# Deriving electric and vector potential

DirecSa
Homework Statement:
To give the Maxwell equations and material equations of electrostatics relevant to infinitely extensive area and deriving the electric potential and vector potential.
Relevant Equations:
Maxwell equations.
1- Write down the complete MAXWELL equations in differential form and the material equations.

2- An infinitely extensive area is homogeneously filled with a material with a location-dependent permittivity. There are charges in the area. Give the Maxwell equations and material equations of electrostatics relevant for this area and derive the equation for the scalar electrical potential ϕ from them using a suitable approach (Ansatz, justification)..

3- An infinitely extensive area is filled with a material with location-dependent permeability. There are currents of known current density in the area. State the MAXWELL equations and material equations of magneto-statics relevant for this area and derive the equation for the magnetic vector potential A⃗⃗ using a suitable approach (Ansatz, justification).

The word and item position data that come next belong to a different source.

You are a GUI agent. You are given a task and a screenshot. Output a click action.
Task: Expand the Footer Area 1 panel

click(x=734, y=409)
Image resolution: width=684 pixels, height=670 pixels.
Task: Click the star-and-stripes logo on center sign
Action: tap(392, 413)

Above it is one question and have three parts. Part 2 and part 3 of the question I can't understand, what it wants exactly... what is the difference from part 1... rather than writing potential equation or the vector potential. I have no clue what to do or how to start, please what exactly they want from me and what Ansatz they ask for :|

Last edited:

rc1
Assuming I understand the question correctly... though I might be completely wrong here... interesting question.

Permitivity relates to electric fields . Permaebility relates to magnetic fields.

Usually- Electrostatics considers point charges- Magnetostatics considers linear currents in an infinite wire.

In this case the charge and magnetism is a function of location- ie- Permitivity is a function of (radius, angle, angle) and permeability is a function of (radius, angle, angle).

Just plug the above permitivity and permaebility into Maxwell's equations and ...

2. derive the equation for the scalar electrical potential ϕ

3. derive the equation for the magnetic vector potential A⃗⃗

• berkeman
Homework Helper
Gold Member
For (3) your textbook should do it for you.
It involves a bit of fancy vector calculus and some comparison with the derivation of the electrostatic scalar potential.